The NFL could make a change to its national anthem policy as soon as next week, and two Detroit Lions players said Wednesday that they don't have a good solution for protests that upset President Trump, riled some fans and put owners on edge last season.
"Obviously, that's a little bit of a touchy subject," guard T.J. Lang said Wednesday. "I'm always going to stand for the national anthem, that's just me. I can't really speak on anybody else. I understand the reasons why some guys choose not to and that's fine. But that's really above my pay grade. Whatever they decide to do, really none of my business so I guess I'm going to keep standing."
NFL owners did not formally discuss the national anthem policy at the league's annual meeting in March, but the topic is expected to come up at the spring meeting in Atlanta next week.

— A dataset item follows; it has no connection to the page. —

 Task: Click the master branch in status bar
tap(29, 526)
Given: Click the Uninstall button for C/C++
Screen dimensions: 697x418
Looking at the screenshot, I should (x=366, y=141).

The league's playing manual dictates that players should be on the field during the anthem, but does not require them to stand.

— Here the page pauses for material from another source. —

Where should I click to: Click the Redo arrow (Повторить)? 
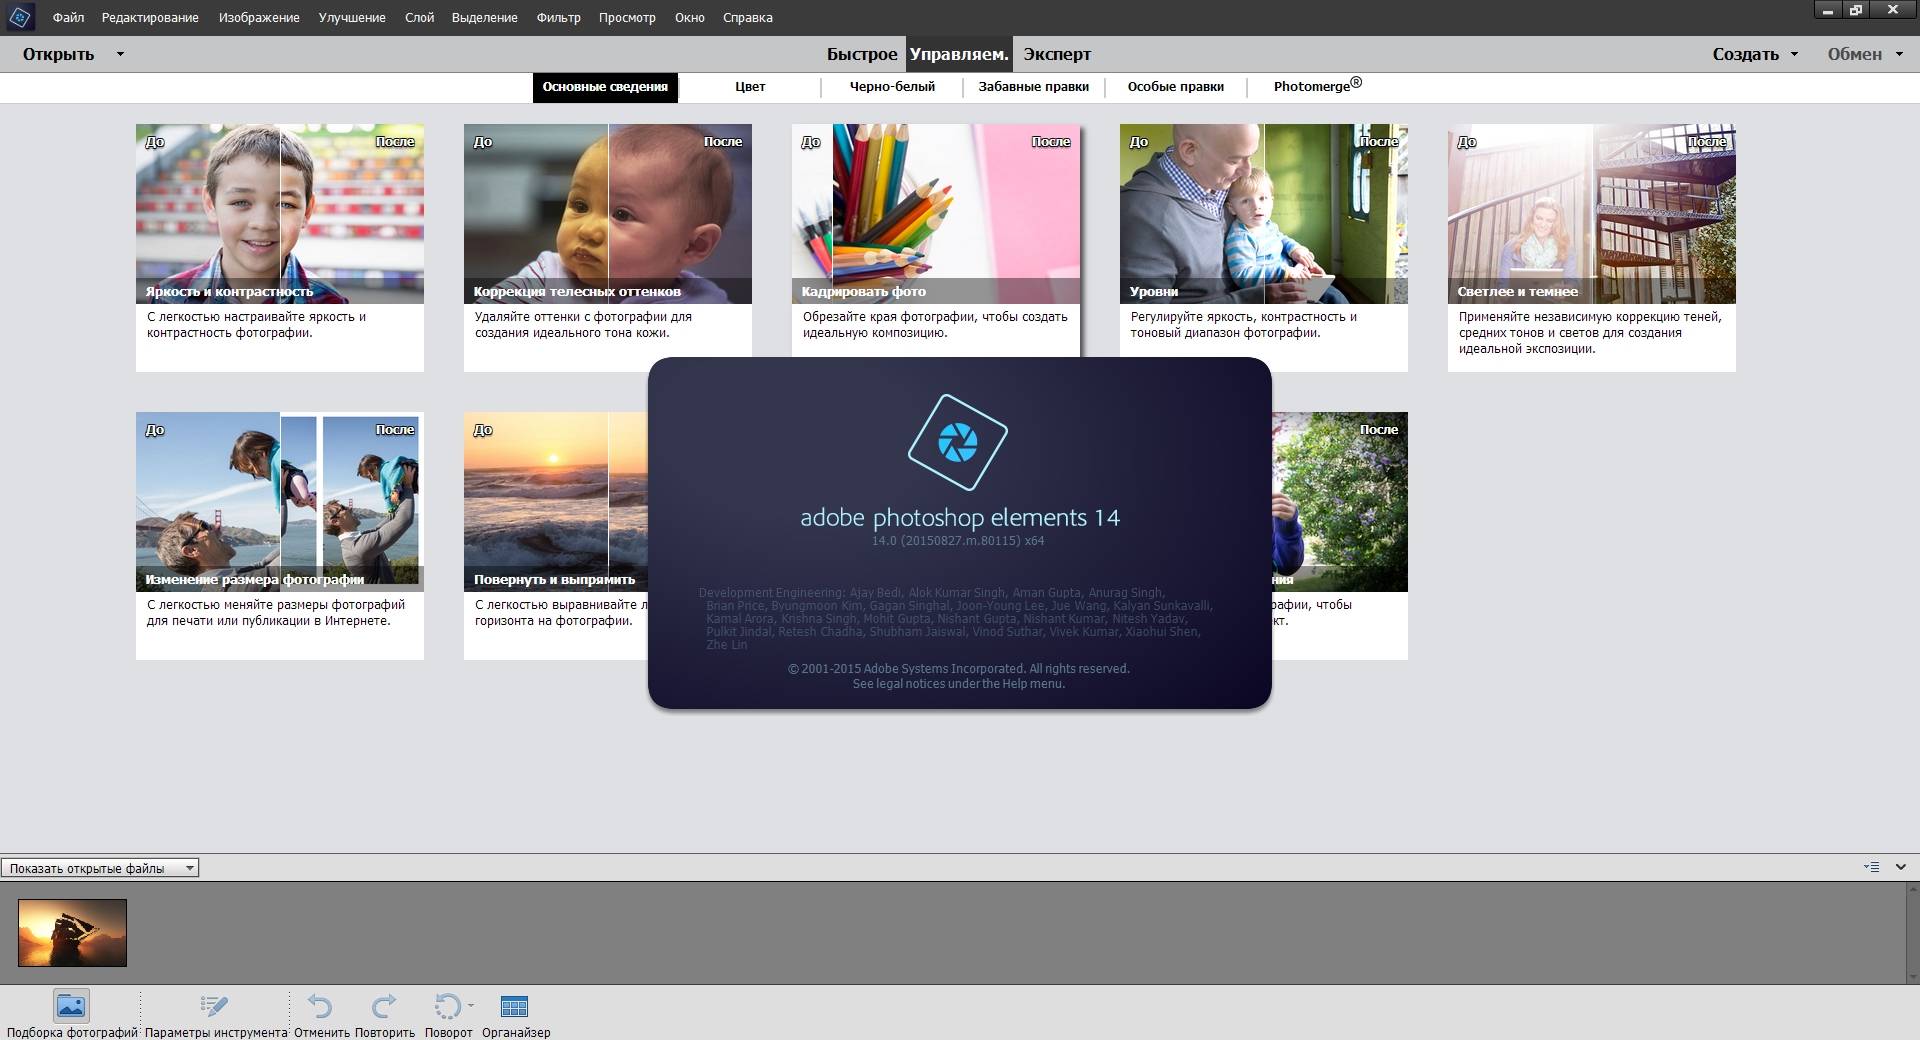384,1006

Hundreds of NFL players took a knee during the singing of the anthem last fall to protest policy brutality and racial inequality. The protests waned as last season wore on, as Trump continued to press the NFL to make players stand.
Colin Kaepernick, who was the first to kneel, in 2016, and his then-San Francisco 49ers teammate Eric Reid, remain out of jobs in part because of their decision to kneel.
Lions president Rod Wood said in March that he'd like to see a league-wide policy in place defining what players can and cannot do during the anthem.